Throughout modern times, the situation of indigenous languages has become increasingly precarious in Mexico, and the number of speakers of virtually all indigenous languages has decreased. Although the absolute number of Nahuatl speakers has actually increased in the last century, indigenous populations have become increasingly marginalized in Mexican society.

At this time the greater imposition of Spanish begins and discrimination against indigenous languages becomes common, since it is stigmatized in the way that society classifies speaking an indigenous language as "an Indian thing". The 1824 Constitution, while it could have been perfectly written in Nahuatl, was written in Spanish, precisely because those who wrote it were Spanish-speakers, although the Spanish language was not even the majority language at that time.

At the beginning of the First Mexican Republic, the category of "Indians" was abolished, along with the rights, privileges and important administrative principles that it conferred at the community level in the Laws of the Indies. From this fact, the Mexican state sought the assimilation and extermination of indigenous peoples. As for assimilation, the Hispanicization strategy served to integrate indigenous people into the world labor market. From this, a mythical and glorified image of the indigenous past was idealized, but the modern indigenous was marginalized.

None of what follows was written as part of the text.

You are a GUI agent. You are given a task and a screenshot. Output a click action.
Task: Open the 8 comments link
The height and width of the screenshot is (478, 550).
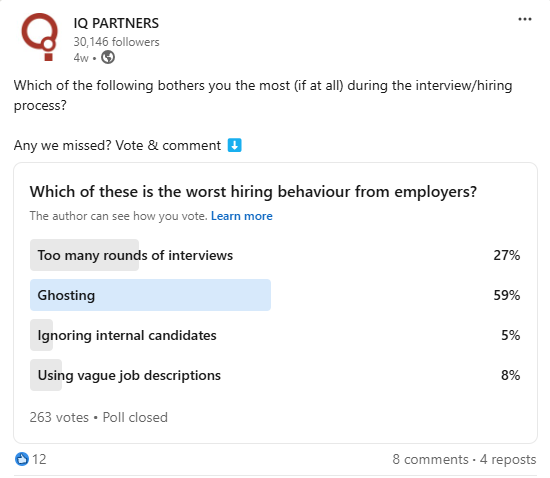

In the 1830s, due to the need to want to build a united and modernized nation, the liberals José María Luis Mora and Valentín Gómez Farías were in favor of integrating the indigenous peoples and merging them with the masses in general and therefore proposed in the government acts that there was no distinction between "Indians" and "non-Indians", only having to resort to the words poor and rich. This would mean that, by not considering the indigenous people as their own entity, the cultural and linguistic division of the country would be ignored.

On the other hand, there were those who promoted the use of native languages to remove the cultural barriers that separated the native peoples from the rest of the Mexican citizens. Among these, Vicente Guerrero, Carlos María de Bustamante and Juan Rodríguez Puebla. However, few were those who supported this idea, so it was not enough to change the language policy carried out in the first half of the century.

The great changes in the indigenous communities occurred after the agrarian reforms that emerged from the Plan of Ayutla through the Lerdo law in the mid-19th century, with which communal lands were abolished and from then on the indigenous were forced to pay a series of new taxes and that under the coercion of landowners and the government they could not pay, creating large latifundia, which caused them to gradually lose their land, their identity, their language, and even their freedom.

This process accelerated changes in the asymmetric relationship between indigenous languages and Spanish, thus Nahuatl was increasingly influenced and modified; As a first consequence, an area of rapid loss of speech and customs is observable, close to the big cities. As a second consequence, we see areas where Hispanicization is stronger, causing active bilingualism. In a third area, the indigenous speakers remained more isolated and kept their traditions purer. By the middle of the 19th century, speakers of indigenous languages were already 37% of the population.

== Modern era ==

=== 1857–1910 ===
During the Second Mexican Empire, Emperor Maximilian I tried to have a specialist translator in Nahuatl-Spanish because he was interested in the empire using the language spoken by a large part of the population, so he devoted himself to learning the Aztec language and his translator, Faustino Chimalpopoca, who belonged to the indigenous elite of the time, became his teacher and was part of the imperial government. In spite of everything, the Aztec language was not recognized as the official language of the Mexican Empire, although it did use it as a tool for territorial control in dispute against its rivals, the liberals.

Territorial division of the Second Mexican Empire, which was based on the languages of the country.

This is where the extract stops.